> [WHAT IS REQUIRED]
Word for word, set down every line of the entries below from the line with "Viewport: 1265px width, 712px height." to the line with "Instruction: Click the Palette (选项板) icon", including both, and no other line.

── GIVEN RECORDS

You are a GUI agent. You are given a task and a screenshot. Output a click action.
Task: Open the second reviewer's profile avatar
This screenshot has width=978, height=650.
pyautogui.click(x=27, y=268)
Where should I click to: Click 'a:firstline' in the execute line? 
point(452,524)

────
── GIVEN RECORDS

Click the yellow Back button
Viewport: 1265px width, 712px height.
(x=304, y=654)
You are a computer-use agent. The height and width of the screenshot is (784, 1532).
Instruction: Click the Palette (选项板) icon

────
── GIVEN RECORDS

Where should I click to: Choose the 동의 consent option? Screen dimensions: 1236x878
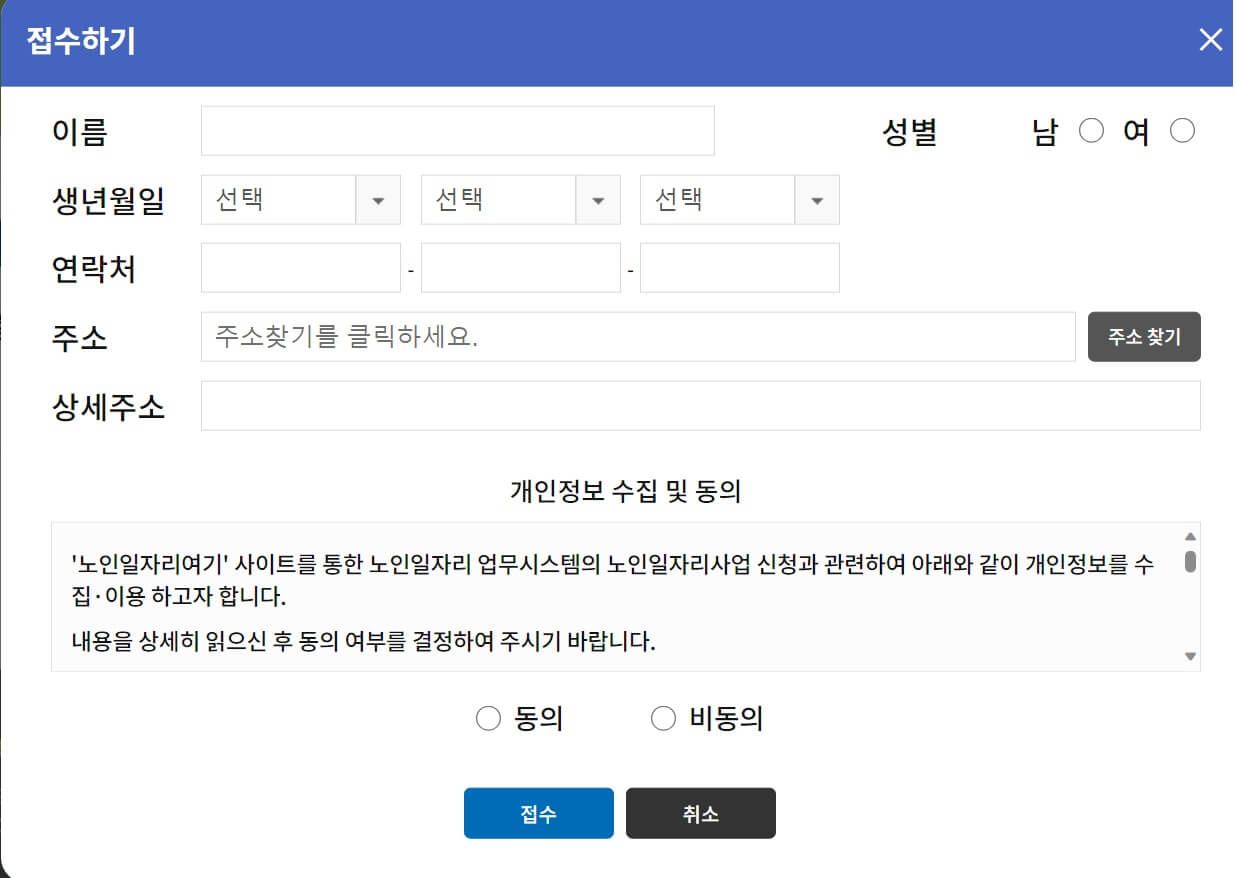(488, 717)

────

> [YOUR SOLUTION]
Viewport: 1265px width, 712px height.
(x=304, y=654)
You are a computer-use agent. The height and width of the screenshot is (784, 1532).
Instruction: Click the Palette (选项板) icon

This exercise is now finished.